Migraine sufferers seek help from acupuncture clinics on a daily basis. Many find that this method of Traditional Chinese Medicine (TCM) offers symptom relief unparalleled by oral medications. This ancient therapy is becoming more widespread in the 21st century and can replace expensive arsenals of medications including prophylactics, tricyclic agents, muscle relaxants, beta-blockers, and painful injections. Patients who know their onset symptoms can even use acupuncture to avert severe headaches.
Statistics show that approximately 70 millions Americans report suffering from recurring headaches. More than 25 million of these victims have been diagnosed with migraines. Traditional Chinese Medicine can supplement, or in some cases replace, Western medicine as a means for these patients to function normally from day-to-day. TCM has the advantage of being linked to none of the unwanted side effects that come with traditional drug prescriptions.
The philosophy behind TCM revolves around the balance of the Yin and Yang, utilizing our vital energy (Qi) as it traverses the system of meridians in our body. The Yang energy tends to flow up and away from our core. Since the Yang meridians intersect in the head, a deficiency of Qi here indicates a blockage of the Yang meridians and can cloud our mind and cause pain or headaches. Acupuncture works to clear these blockages, harmonizing our organs, and reestablishing a balance of Yin and Yang.

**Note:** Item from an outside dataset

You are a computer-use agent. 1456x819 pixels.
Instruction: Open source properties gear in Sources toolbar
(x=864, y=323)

A skilled practitioner uses thin needles to apply pressure to various acupuncture points along the skin. This technique is especially effective for relieving tension in muscles around the neck and shoulders. The treatment is repeated twice a week for a month or so until the pain relief becomes long-lasting.
A series of clinical trials that date back as far as 1970 shed some light as to the mechanism behind the relief that acupuncture provides. Researchers have found that acupuncture can be used to regulate serotonin and other neurotransmitters in our body. Low serotonin levels leave patients more vulnerable to migraines, so acupuncture is used to speed the release of serotonin in the brain and spinal cord. Furthermore, biochemical studies revealed that acupuncture affects acetylcholinesterase activity in the blood, magnesium concentrations in blood serum, and endogenous opioid release in the central nervous system, all of which reduce the symptoms of migraines, tension headaches, and cluster headaches.

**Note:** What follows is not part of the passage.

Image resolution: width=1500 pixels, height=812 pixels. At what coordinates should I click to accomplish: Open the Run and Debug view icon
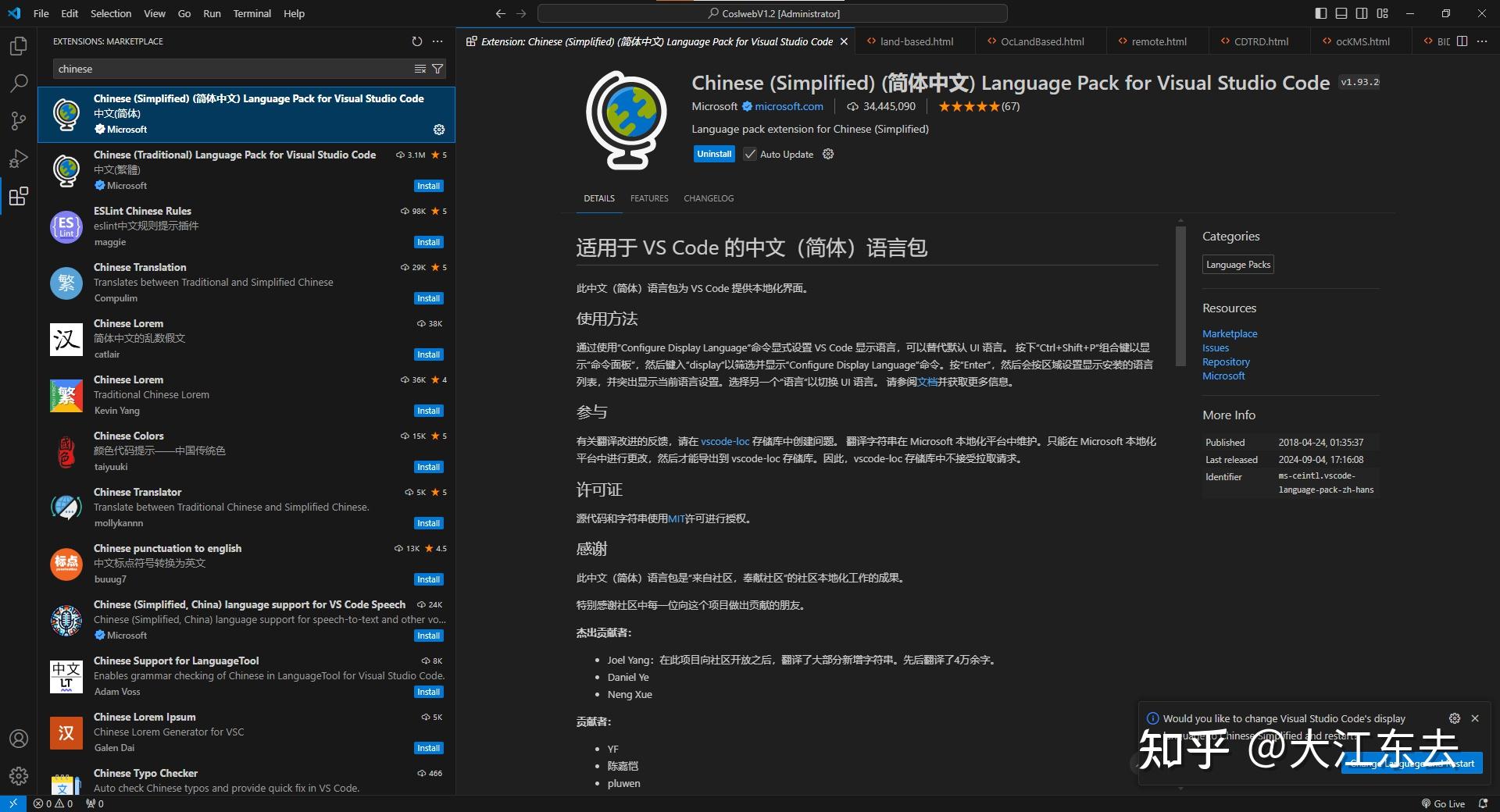click(17, 158)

Additionally, Dr. Jisheng Han discovered the electrically stimulated acupuncture needles release endorphins into the central nervous system. These natural pain killers are responsible for the lessening of headache pain, and are being further studied at the acupuncture research program for Acupuncture-induced Analgesia (AA) in China.
An article published by Capobianco et al in the Mayo Clinic Proceedings of 1996 indicated that migraine headaches are affecting a 60% larger population every decade. The estimated economic losses due to inhibited productivity are as high as $17.2 million annually. Acupuncture has now been established as an effective and drug-free means of managing migraines and the corresponding symptoms. Additionally, TCM offers a combination of acupuncture, herbal medicine, and Qi Gong therapies that can be personalized for each patient, resulting in a more effective treatment of his or her condition.